In the data below, find the line containing "Click the Основание input field", then set down that line and every later line up to and including the line containing "Viewport: 1310px width, 607px", exactly.

[SUPPLIED DATA Boundary: Start]

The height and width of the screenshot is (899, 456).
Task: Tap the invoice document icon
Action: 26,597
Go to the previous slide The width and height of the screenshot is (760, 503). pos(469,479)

[SUPPLIED DATA Boundary: End]
[SUPPLIED DATA Boundary: Start]

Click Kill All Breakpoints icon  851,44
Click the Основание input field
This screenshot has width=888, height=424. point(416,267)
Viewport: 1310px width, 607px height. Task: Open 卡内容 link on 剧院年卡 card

[SUPPLIED DATA Boundary: End]
[SUPPLIED DATA Boundary: Start]

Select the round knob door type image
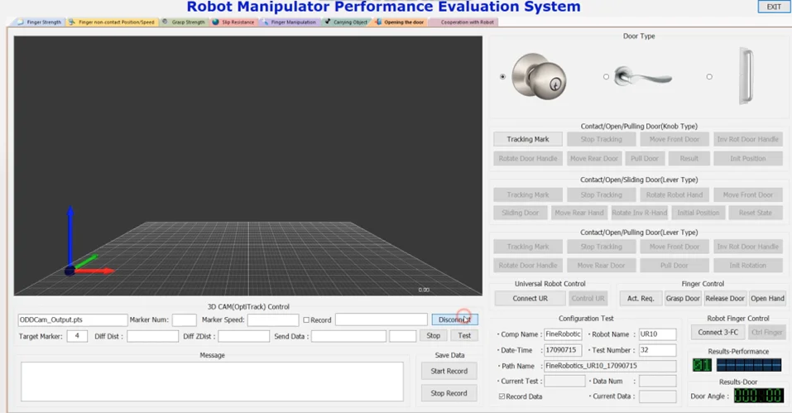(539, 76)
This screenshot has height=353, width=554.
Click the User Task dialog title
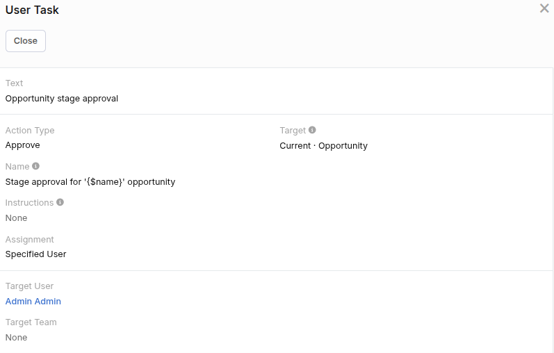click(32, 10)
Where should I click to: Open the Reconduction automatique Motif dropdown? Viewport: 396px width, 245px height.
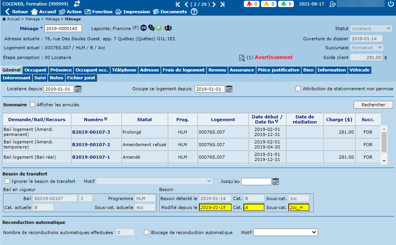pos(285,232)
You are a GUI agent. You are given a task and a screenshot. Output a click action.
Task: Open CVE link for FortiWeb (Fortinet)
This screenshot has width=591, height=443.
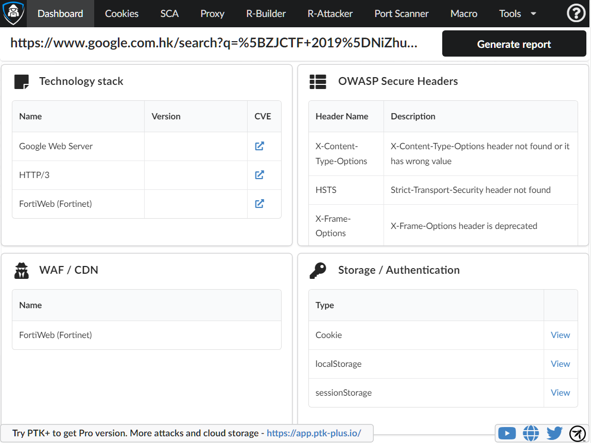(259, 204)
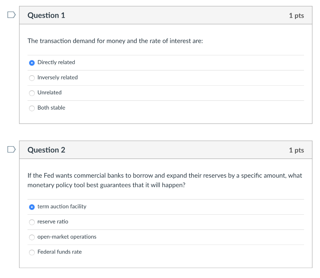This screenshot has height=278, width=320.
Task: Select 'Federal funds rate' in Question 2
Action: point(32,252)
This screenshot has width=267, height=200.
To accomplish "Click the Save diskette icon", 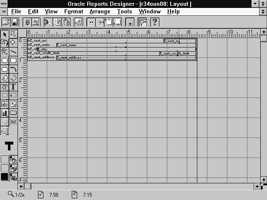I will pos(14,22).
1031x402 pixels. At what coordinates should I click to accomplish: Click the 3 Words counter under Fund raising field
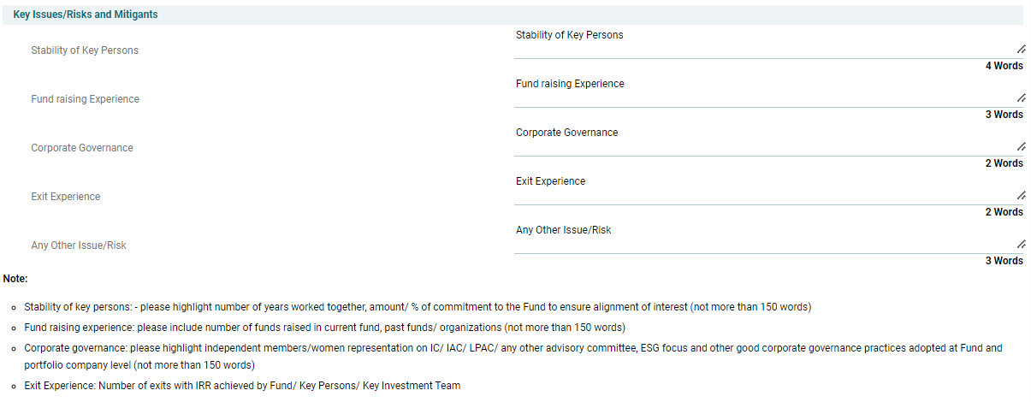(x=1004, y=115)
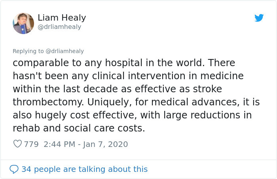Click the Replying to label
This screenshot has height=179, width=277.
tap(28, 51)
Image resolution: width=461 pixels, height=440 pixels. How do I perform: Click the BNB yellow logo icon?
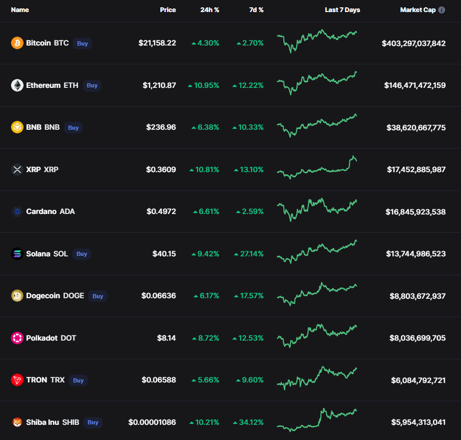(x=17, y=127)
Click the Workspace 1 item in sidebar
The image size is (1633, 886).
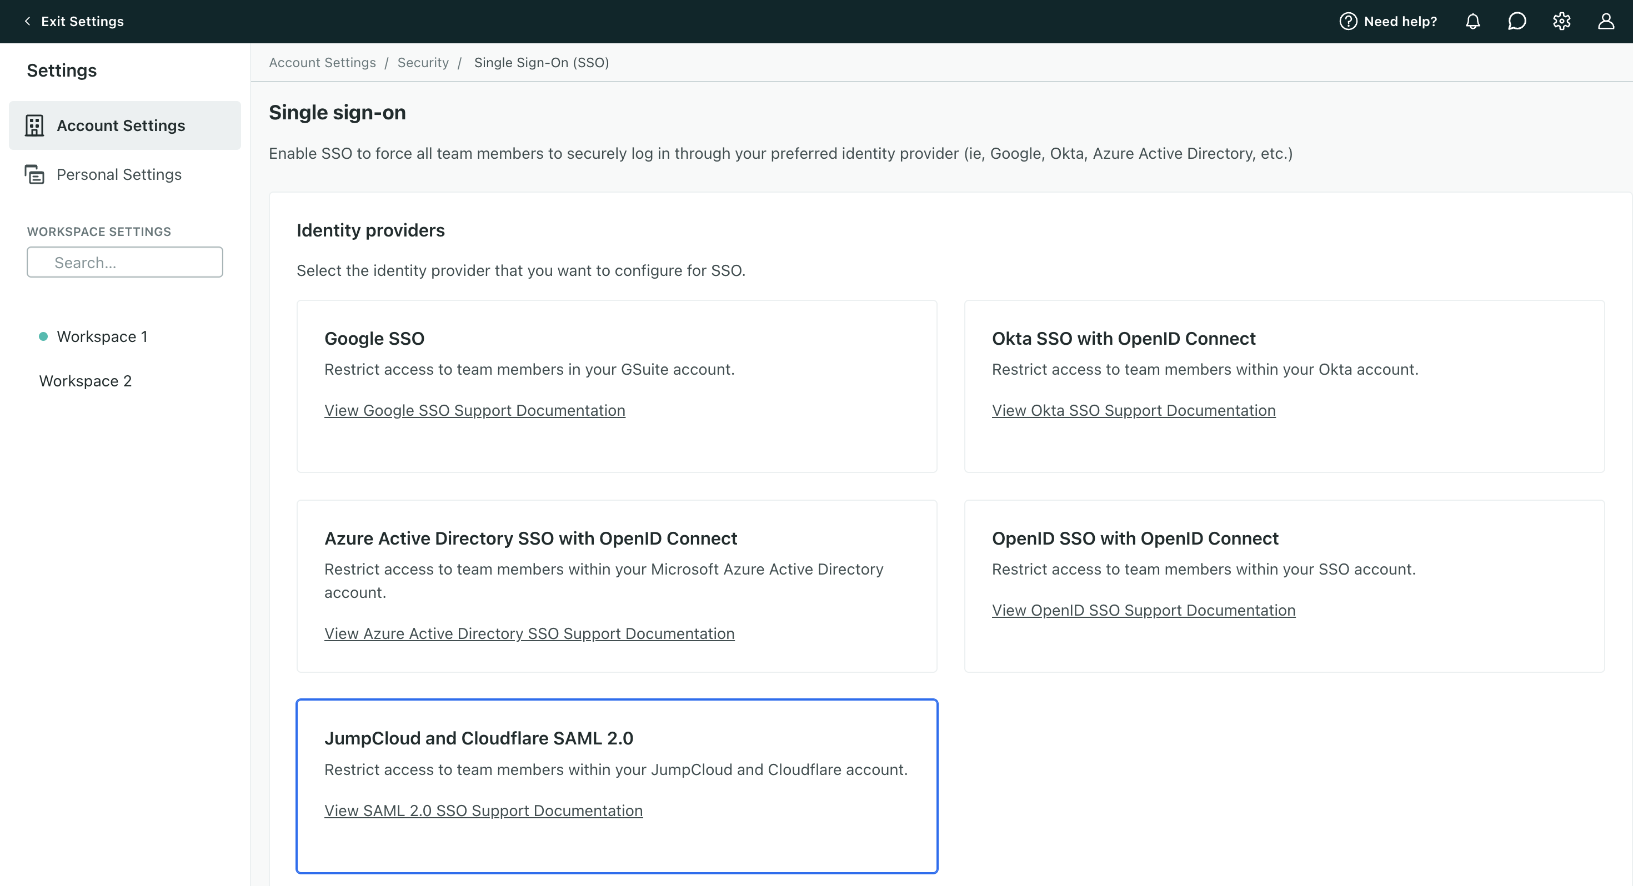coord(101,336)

[SUPPLIED DATA Boundary: End]

--- EXPECTED ANSWER ---
Click the Основание input field
This screenshot has width=888, height=424. point(416,267)
Viewport: 1310px width, 607px height. Task: Open 卡内容 link on 剧院年卡 card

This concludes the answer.